Buddhist temple in Ayutthaya province, Thailand

Wat Phra Ngam (วัดพระงาม), is a ruined Buddhist site in Khlong Sa Bua, Phra Nakhon Si Ayutthaya district, Phra Nakhon Si Ayutthaya province. It was probably abandoned during the second fall of Ayutthaya in 1767. There is no documentary evidence for Wat Phra Ngam. Excavations have revealed that the temple's structure follows the style popular in the early Ayutthaya period and faces east. This temple has a temple gate surrounded by bodhi trees and is nicknamed the 'Gate of Time' because of the sunlight shining through it.

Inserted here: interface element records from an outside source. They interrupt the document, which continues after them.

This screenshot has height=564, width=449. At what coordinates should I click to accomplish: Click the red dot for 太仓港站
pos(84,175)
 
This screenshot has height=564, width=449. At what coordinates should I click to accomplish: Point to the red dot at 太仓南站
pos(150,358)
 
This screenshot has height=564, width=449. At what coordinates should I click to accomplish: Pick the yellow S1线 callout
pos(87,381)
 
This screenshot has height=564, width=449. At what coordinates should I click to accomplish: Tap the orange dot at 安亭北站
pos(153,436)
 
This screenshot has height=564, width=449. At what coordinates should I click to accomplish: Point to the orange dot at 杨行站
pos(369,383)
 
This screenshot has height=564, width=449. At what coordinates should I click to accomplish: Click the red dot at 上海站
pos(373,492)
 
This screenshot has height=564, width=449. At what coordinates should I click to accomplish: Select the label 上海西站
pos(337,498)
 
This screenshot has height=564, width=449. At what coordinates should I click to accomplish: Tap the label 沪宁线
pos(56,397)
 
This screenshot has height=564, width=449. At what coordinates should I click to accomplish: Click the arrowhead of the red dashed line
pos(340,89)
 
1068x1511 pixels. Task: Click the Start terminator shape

The ruined temple is also notable for its archway framed by Bodhi trees, which has earned it the nickname "Gate of Time". On April 11, 2019, the Department of Cultural Promotion, under the Ministry of Culture, officially designated the Bodhi Tree of Wat Phra Ngam as one of the "Rukkhaka Moradok" (Treasured Trees of the Land) for the fiscal year 2019.

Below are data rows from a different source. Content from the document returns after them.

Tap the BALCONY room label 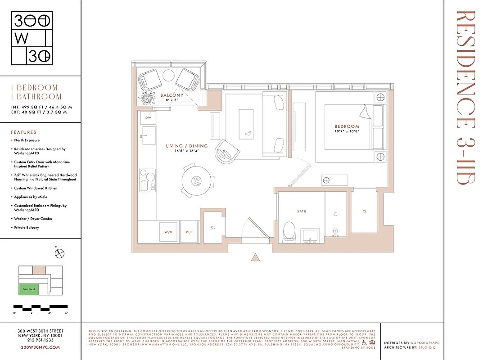[172, 95]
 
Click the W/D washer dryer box [168, 232]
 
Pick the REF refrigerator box [190, 232]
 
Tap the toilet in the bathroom [289, 230]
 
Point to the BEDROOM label [347, 126]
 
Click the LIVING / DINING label [186, 146]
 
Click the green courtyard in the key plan [28, 290]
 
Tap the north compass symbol [60, 254]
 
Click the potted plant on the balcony [147, 98]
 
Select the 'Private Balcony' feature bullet [27, 228]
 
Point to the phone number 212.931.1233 [41, 341]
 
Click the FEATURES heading [23, 132]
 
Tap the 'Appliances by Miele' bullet [31, 197]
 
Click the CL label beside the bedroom [365, 211]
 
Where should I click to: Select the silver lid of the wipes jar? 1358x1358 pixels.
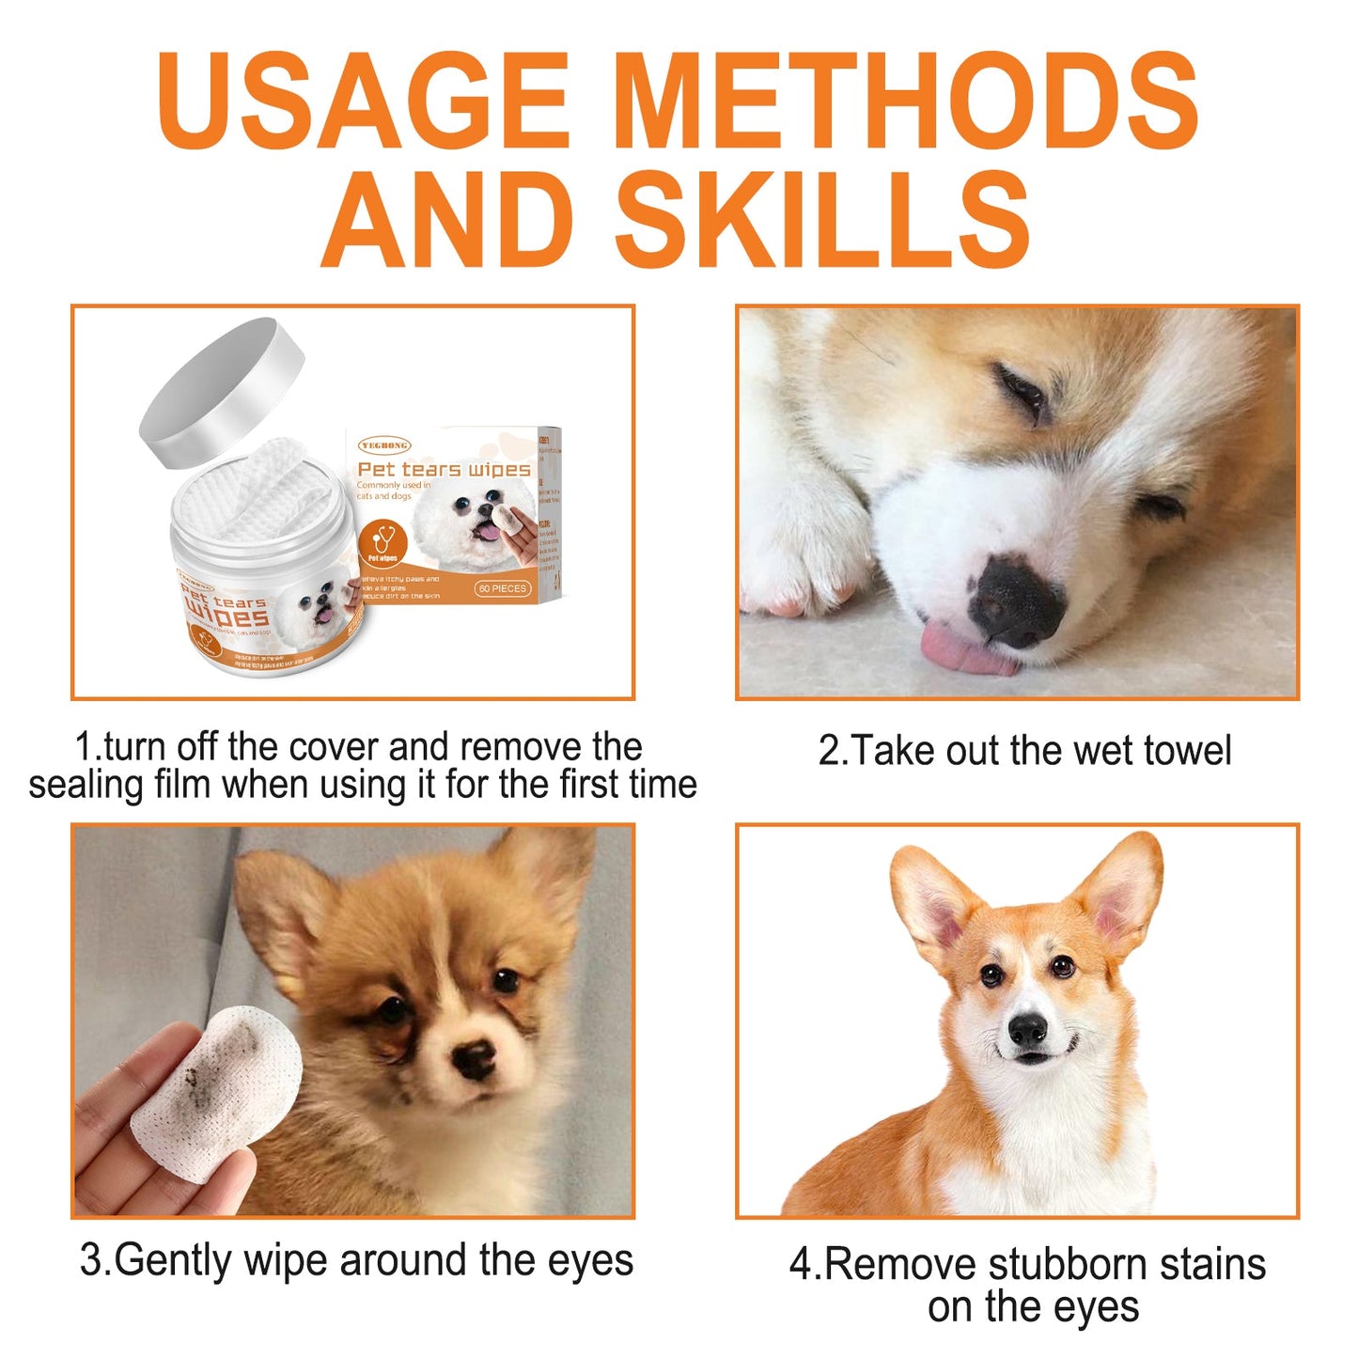point(223,391)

==Archaeological evidence==
Based on the architectural styles and the diverse collection of artifacts discovered, the site is dated from the Early Ayutthaya period (late 14th to 15th centuries CE) through to the Late Ayutthaya period (18th to early 19th centuries CE). Excavations uncovered a vast array of artifacts, including terracotta and stucco fragments, metalwork, roof tiles, and stucco motifs depicting Nagas, deities, and Thep Phanom (angels in adoration), as well as Chinese-style nails, chisels, caskets (phuob), round-bottomed pots, and stoneware fragments from local kilns such as Ban Bang Pun, Mae Nam Noi, Si Satchanalai, and Sukhothai. The finds also included Chinese ceramics from the Yuan and Ming dynasties.